It is essentially thinking and analysing available information, planning for progression in learning, presenting appropriately challenging information and learning opportunities, thinking during and between lessons, adapting to evident needs, recording those bits and pieces that are worthy of record, as aides memoire.
Of course, around these central elements lie further lists of sub-tasks, any of which can be grown, through over-systematising, into over-demanding activities, just to double-check the system.
The essence is analyse, plan, do review, record. Each step is a thinking step… and anything that detracts from that is to the detriment of the children’s learning.
You’ll have organise the classroom to provide the most efficient arrangement of tables, that enables ease of movement, as well as good sight lines from different areas of the classroom. You will have ordered and organised resources; some at each table and more in labelled drawers for easy access and return. Reading corners, maths equipment, display boards or working walls will be evident. Much more besides will have been labelled or arranged in a display.
:::::
_SHORT EXERCISE A_.
Extract everything from "Of course, around" down to "the children’s learning." in the passage on teaching and classroom organization, word for word.

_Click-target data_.
:::::
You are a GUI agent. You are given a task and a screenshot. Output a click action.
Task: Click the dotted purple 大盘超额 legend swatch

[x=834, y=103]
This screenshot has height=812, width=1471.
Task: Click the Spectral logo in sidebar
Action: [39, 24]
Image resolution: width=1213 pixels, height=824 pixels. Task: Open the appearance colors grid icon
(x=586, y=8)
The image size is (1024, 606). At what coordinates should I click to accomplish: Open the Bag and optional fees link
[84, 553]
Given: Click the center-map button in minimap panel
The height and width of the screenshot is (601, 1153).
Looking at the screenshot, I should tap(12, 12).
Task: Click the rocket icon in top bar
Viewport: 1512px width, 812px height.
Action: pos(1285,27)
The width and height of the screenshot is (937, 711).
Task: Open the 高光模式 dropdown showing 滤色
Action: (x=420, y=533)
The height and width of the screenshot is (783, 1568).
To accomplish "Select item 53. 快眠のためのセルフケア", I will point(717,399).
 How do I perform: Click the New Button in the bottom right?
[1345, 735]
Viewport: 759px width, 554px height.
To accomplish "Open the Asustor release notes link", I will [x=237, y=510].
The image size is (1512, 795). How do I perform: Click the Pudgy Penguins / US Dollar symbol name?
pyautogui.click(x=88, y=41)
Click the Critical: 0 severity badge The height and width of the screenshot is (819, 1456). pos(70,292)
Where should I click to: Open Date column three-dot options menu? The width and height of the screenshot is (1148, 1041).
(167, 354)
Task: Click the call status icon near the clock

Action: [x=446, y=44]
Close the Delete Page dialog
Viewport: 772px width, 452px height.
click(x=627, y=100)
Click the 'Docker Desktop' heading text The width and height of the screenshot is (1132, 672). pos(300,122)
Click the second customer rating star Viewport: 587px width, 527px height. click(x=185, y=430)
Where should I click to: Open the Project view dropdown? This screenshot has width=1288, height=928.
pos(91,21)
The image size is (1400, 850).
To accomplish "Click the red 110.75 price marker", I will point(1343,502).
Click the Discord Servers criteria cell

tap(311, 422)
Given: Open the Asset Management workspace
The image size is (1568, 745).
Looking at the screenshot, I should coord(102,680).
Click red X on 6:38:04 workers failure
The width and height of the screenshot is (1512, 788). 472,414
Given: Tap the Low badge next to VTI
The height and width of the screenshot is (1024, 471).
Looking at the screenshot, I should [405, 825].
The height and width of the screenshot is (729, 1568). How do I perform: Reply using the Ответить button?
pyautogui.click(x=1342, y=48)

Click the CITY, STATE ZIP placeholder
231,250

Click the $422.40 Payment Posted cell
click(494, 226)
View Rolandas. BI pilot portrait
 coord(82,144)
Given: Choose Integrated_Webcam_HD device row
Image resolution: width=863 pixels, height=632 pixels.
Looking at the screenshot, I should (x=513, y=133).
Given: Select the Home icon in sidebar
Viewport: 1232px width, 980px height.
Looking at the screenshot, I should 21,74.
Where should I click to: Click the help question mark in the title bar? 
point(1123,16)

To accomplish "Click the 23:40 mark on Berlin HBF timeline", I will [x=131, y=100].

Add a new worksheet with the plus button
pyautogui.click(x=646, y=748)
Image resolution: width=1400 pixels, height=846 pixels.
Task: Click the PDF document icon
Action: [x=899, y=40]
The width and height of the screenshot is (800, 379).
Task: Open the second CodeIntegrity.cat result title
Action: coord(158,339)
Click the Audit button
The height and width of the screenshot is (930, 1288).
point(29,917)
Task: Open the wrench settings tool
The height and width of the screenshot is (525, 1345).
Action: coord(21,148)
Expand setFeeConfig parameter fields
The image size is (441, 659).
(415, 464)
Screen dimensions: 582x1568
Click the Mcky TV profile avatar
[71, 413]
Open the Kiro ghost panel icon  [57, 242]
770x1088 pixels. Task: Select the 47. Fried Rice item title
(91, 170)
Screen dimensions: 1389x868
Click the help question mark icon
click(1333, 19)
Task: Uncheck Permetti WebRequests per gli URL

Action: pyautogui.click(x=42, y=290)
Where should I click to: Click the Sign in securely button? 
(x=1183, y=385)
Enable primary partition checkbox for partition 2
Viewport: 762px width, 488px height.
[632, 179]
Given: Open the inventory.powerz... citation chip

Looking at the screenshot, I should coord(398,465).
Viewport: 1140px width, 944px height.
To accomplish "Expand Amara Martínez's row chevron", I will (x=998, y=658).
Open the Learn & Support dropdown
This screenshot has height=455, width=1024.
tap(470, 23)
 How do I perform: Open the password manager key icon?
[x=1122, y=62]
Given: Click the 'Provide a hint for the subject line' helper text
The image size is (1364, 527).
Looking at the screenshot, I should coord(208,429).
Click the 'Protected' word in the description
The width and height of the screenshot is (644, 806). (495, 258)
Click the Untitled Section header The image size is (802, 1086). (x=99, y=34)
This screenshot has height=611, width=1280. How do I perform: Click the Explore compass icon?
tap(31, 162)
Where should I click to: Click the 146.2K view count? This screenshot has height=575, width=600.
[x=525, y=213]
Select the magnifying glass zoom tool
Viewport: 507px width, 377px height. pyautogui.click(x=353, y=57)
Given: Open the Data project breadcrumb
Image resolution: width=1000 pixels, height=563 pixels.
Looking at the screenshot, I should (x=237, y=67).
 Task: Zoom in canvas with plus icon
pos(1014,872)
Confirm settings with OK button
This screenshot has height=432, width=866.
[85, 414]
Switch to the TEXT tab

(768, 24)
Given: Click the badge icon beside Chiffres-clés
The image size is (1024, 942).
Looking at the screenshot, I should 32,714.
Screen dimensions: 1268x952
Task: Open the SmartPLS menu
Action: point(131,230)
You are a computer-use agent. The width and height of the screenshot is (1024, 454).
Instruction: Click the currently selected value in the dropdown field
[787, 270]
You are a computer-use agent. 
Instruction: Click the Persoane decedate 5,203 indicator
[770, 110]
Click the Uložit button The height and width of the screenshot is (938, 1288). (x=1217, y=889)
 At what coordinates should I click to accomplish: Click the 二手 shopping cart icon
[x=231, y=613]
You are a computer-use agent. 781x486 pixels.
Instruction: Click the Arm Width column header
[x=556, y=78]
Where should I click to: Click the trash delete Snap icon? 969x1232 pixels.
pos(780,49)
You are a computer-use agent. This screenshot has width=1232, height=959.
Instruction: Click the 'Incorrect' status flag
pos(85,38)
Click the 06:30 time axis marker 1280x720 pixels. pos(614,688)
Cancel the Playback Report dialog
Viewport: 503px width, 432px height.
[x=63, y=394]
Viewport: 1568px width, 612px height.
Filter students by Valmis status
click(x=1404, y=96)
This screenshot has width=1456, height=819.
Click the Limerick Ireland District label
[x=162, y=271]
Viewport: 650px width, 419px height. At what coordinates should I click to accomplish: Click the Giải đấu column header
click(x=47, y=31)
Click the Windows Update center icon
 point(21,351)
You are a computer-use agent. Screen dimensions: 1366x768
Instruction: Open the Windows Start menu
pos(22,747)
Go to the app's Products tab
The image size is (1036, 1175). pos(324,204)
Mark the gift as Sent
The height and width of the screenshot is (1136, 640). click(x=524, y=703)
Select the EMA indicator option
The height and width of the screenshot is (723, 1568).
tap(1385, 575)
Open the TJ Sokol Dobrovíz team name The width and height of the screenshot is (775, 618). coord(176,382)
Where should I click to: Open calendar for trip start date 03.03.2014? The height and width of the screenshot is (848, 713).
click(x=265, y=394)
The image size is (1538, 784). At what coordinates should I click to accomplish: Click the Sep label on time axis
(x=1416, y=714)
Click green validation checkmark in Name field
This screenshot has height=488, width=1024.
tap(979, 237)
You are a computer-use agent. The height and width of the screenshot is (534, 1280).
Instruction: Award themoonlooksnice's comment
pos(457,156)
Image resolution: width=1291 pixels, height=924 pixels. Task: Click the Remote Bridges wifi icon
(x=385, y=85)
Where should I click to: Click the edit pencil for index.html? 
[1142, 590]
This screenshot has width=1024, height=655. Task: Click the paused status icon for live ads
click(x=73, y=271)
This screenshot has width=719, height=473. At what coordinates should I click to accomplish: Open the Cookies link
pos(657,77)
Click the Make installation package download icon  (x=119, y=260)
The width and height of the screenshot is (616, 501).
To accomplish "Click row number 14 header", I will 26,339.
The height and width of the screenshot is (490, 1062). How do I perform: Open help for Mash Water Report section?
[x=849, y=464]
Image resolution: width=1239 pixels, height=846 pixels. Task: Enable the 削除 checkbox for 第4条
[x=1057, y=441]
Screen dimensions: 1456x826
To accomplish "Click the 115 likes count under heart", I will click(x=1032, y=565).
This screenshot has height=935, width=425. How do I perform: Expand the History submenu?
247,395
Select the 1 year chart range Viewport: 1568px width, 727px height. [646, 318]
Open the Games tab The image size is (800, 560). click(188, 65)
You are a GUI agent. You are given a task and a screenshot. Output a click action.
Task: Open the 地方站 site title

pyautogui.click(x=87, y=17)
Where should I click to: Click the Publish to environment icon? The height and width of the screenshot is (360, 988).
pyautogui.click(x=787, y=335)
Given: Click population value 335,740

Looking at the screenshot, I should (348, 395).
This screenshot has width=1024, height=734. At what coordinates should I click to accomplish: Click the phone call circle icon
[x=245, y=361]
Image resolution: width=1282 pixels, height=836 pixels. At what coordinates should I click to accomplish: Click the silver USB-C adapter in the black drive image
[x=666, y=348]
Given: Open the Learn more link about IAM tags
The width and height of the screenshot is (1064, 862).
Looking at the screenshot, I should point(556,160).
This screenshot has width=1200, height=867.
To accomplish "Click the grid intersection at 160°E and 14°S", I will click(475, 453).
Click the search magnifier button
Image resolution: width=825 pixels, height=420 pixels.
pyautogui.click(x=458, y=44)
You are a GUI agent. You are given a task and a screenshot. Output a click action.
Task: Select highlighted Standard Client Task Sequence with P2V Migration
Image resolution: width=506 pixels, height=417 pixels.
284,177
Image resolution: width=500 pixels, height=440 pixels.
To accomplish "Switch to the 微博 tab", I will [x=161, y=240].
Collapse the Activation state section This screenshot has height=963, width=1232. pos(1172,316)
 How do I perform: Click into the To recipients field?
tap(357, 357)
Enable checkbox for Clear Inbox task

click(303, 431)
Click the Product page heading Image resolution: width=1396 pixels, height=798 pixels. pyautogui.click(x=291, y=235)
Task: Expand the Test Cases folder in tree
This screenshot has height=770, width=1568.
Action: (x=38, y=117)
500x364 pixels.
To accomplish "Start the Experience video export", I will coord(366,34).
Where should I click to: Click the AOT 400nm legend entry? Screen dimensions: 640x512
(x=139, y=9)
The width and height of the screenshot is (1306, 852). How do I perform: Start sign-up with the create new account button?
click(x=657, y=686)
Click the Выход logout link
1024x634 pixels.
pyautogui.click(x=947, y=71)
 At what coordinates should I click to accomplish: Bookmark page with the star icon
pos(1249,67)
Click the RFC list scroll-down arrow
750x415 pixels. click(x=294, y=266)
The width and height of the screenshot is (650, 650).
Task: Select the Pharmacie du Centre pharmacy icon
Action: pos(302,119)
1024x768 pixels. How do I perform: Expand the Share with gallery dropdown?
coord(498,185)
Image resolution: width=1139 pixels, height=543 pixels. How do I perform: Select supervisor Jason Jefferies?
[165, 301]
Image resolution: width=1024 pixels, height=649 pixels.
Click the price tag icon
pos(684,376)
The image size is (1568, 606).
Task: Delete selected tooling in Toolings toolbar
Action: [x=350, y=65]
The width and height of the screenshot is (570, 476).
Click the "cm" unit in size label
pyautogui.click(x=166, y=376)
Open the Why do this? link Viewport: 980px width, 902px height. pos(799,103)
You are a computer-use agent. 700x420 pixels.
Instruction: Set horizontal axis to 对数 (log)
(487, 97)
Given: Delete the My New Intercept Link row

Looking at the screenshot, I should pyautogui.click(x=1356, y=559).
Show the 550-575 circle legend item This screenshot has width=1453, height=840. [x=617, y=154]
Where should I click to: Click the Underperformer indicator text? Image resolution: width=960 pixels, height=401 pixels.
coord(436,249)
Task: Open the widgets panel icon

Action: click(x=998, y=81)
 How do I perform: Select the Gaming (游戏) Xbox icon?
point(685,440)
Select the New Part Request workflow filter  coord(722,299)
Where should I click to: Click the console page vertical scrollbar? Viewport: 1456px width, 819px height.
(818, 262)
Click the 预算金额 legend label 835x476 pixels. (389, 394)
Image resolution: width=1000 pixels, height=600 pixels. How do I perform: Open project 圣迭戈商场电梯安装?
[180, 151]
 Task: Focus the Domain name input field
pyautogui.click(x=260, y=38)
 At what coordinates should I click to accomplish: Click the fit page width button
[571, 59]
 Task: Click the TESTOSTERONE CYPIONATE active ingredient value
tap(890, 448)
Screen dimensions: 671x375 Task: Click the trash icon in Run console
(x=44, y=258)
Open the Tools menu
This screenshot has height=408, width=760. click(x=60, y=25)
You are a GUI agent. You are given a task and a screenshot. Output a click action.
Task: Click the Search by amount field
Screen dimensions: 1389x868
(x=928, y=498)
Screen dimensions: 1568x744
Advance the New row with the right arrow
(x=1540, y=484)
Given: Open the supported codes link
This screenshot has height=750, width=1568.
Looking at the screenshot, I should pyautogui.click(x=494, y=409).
:::::
_SHORT EXERCISE B_.
In the records, copy everything from the line containing "Select the magnifying glass zoom tool" down to the line containing "pos(780,49)", both lines included, without changing a character.

_FULL RESPONSE A_.
Of course, around these central elements lie further lists of sub-tasks, any of which can be grown, through over-systematising, into over-demanding activities, just to double-check the system.
The essence is analyse, plan, do review, record. Each step is a thinking step… and anything that detracts from that is to the detriment of the children’s learning.

_FULL RESPONSE B_.
Select the magnifying glass zoom tool
Viewport: 507px width, 377px height. pyautogui.click(x=353, y=57)
Given: Open the Data project breadcrumb
Image resolution: width=1000 pixels, height=563 pixels.
Looking at the screenshot, I should (x=237, y=67).
 Task: Zoom in canvas with plus icon
pos(1014,872)
Confirm settings with OK button
This screenshot has height=432, width=866.
[85, 414]
Switch to the TEXT tab

(768, 24)
Given: Click the badge icon beside Chiffres-clés
The image size is (1024, 942).
Looking at the screenshot, I should 32,714.
Screen dimensions: 1268x952
Task: Open the SmartPLS menu
Action: point(131,230)
You are a computer-use agent. The width and height of the screenshot is (1024, 454).
Instruction: Click the currently selected value in the dropdown field
[787, 270]
You are a computer-use agent. 
Instruction: Click the Persoane decedate 5,203 indicator
[770, 110]
Click the Uložit button The height and width of the screenshot is (938, 1288). (x=1217, y=889)
 At what coordinates should I click to accomplish: Click the 二手 shopping cart icon
[x=231, y=613]
You are a computer-use agent. 781x486 pixels.
Instruction: Click the Arm Width column header
[x=556, y=78]
Where should I click to: Click the trash delete Snap icon? 969x1232 pixels.
pos(780,49)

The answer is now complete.